On 2020/2/14 下午10:04, Jason Gunthorpe wrote:
> On Fri, Feb 14, 2020 at 12:05:32PM +0800, Jason Wang wrote:
>
>>> The standard driver model is a 'bus' driver provides the HW access
>>> (think PCI level things), and a 'hw driver' attaches to the bus
>>> device,
>> This is not true, kernel had already had plenty virtual bus where virtual
>> devices and drivers could be attached, besides mdev and virtio, you can see
>> vop, rpmsg, visorbus etc.
> Sure, but those are not connecting HW into the kernel..


Well the virtual devices are normally implemented via a real HW driver. 
E.g for virio bus, its transport driver could be driver of real hardware 
(e.g PCI).


>   
>>> and instantiates a 'subsystem device' (think netdev, rdma,
>>> etc) using some per-subsystem XXX_register().
>>
>> Well, if you go through virtio spec, we support ~20 types of different
>> devices. Classes like netdev and rdma are correct since they have a clear
>> set of semantics their own. But grouping network and scsi into a single
>> class looks wrong, that's the work of a virtual bus.
> rdma also has about 20 different types of things it supports on top of
> the generic ib_device.
>
> The central point in RDMA is the 'struct ib_device' which is a device
> class.
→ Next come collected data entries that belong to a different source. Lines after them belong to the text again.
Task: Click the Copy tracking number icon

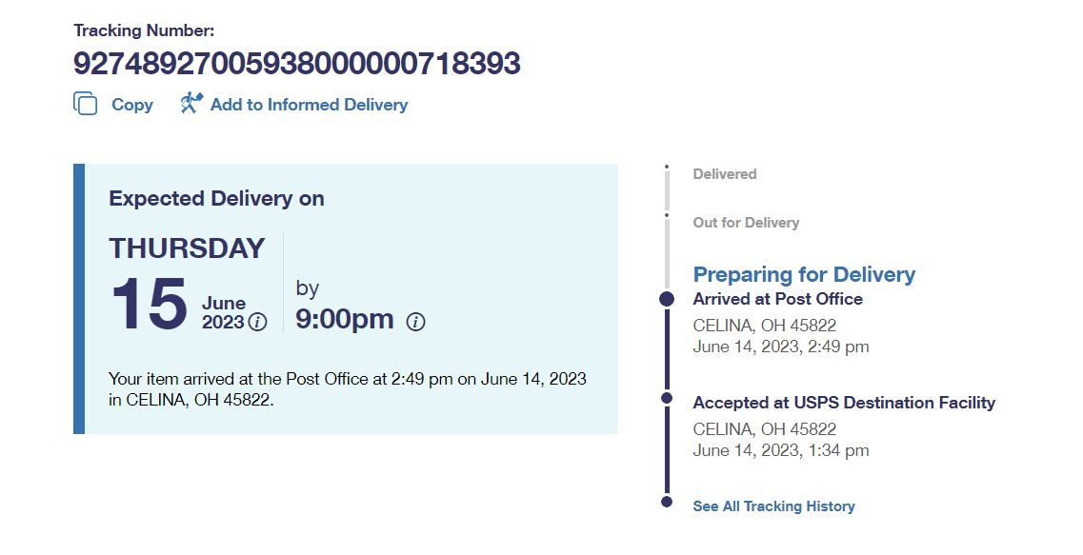Action: 86,104
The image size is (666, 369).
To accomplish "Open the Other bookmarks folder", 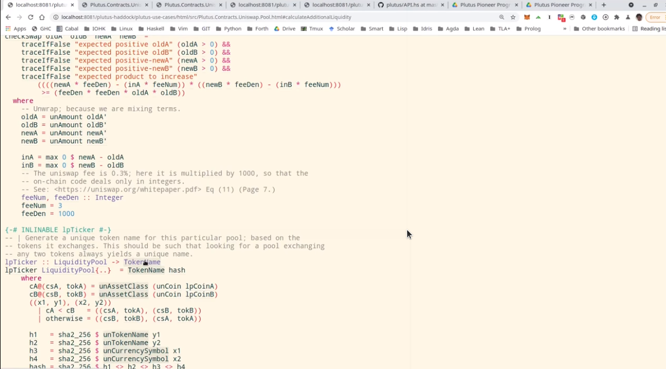I will (599, 29).
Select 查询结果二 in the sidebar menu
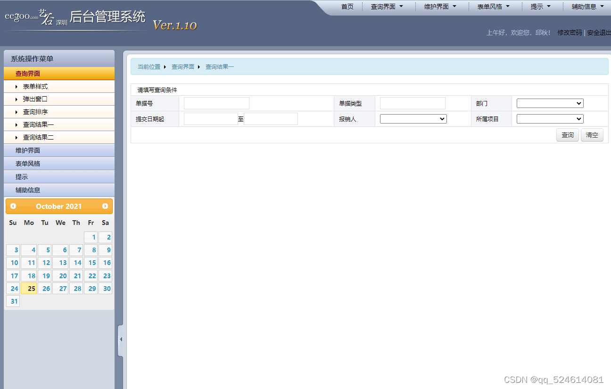The image size is (611, 389). tap(37, 137)
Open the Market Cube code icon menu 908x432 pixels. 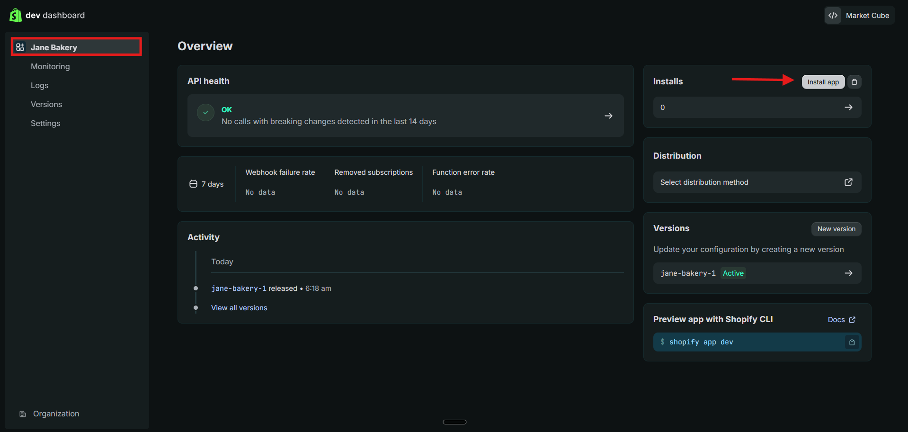(833, 15)
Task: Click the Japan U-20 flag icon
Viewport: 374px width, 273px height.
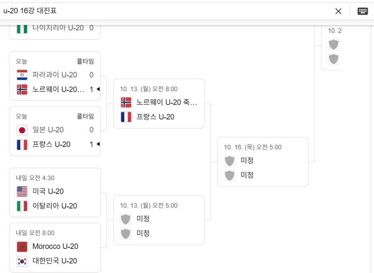Action: [x=22, y=130]
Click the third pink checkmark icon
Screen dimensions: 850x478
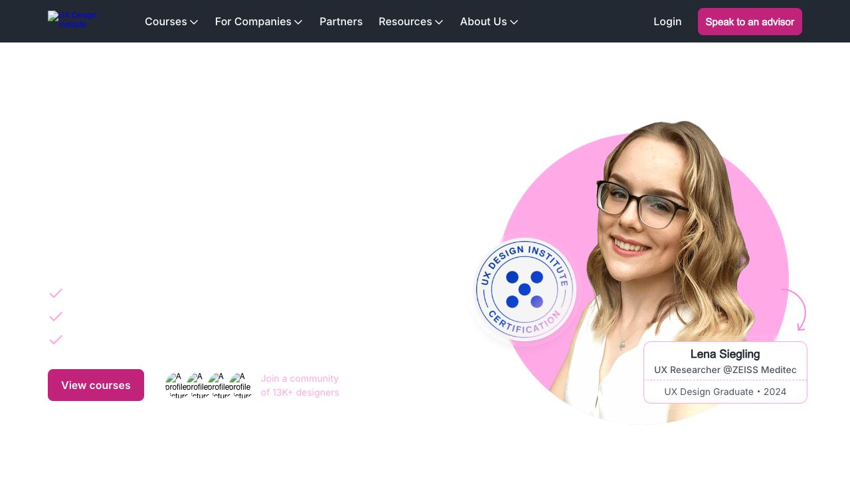[56, 340]
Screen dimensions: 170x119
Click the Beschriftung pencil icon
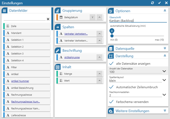coord(58,51)
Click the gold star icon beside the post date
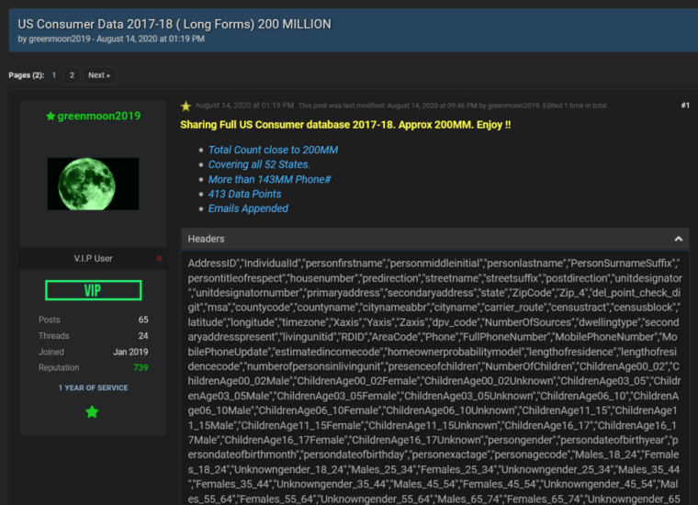Viewport: 698px width, 505px height. point(186,106)
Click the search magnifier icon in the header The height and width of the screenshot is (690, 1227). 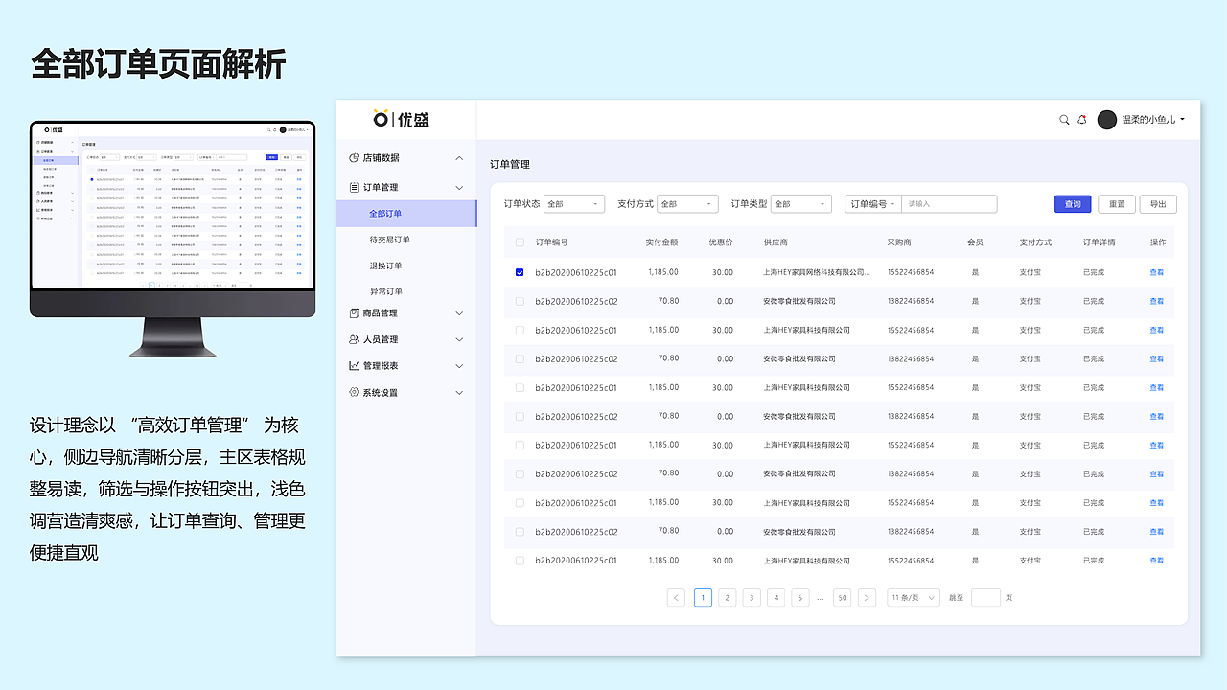pyautogui.click(x=1064, y=119)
You can discover all RDMA devices by looking in /sys/class/infiniband/
>
> It has an internal bus like thing (which probably should have been an
> actual bus, but this was done 15 years ago) which allows other
> subsystems to have drivers to match and bind their own drivers to the
> struct ib_device.


Right.


>
> So you'd have a chain like:
>
> struct pci_device -> struct ib_device -> [ib client bus thing] -> struct net_device


So for vDPA we want to have:

kernel datapath:

struct pci_device -> struct vDPA device -> [ vDPA bus] -> struct 
virtio_device -> [virtio bus] -> struct net_device

userspace datapath:

struct pci_device -> struct vDPA device -> [ vDPA bus] -> struct 
vhost_device -> UAPI -> userspace driver


>
> And the various char devs are created by clients connecting to the
> ib_device and creating char devs on their own classes.
>
> Since ib_devices are multi-queue we can have all 20 devices running
> concurrently and there are various schemes to manage when the various
> things are created.
>
>>> The 'hw driver' pulls in
>>> functions from the 'subsystem' using a combination of callbacks and
>>> library-style calls so there is no code duplication.
>> The point is we want vDPA devices to be used by different subsystems, not
>> only vhost, but also netdev, blk, crypto (every subsystem that can use
>> virtio devices). That's why we introduce vDPA bus and introduce different
>> drivers on top.
> See the other mail, it seems struct virtio_device serves this purpose
> already, confused why a struct vdpa_device and another bus is being
> introduced
>
>> There're several examples that a bus is needed on top.
>>
>> A good example is Mellanox TmFIFO driver which is a platform device driver
>> but register itself as a virtio device in order to be used by virito-console
>> driver on the virtio bus.
> How is that another bus? The platform bus is the HW bus, the TmFIFO is
> the HW driver, and virtio_device is the subsystem.
>
> This seems reasonable/normal so far..


Yes, that's reasonable. This example is to answer the question why bus 
is used instead of class here.


>
>> But it's a pity that the device can not be used by userspace driver due to
>> the limitation of virito bus which is designed for kernel driver. That's why
>> vDPA bus is introduced which abstract the common requirements of both kernel
>> and userspace drivers which allow the a single HW driver to be used by
>> kernel drivers (and the subsystems on top) and userspace drivers.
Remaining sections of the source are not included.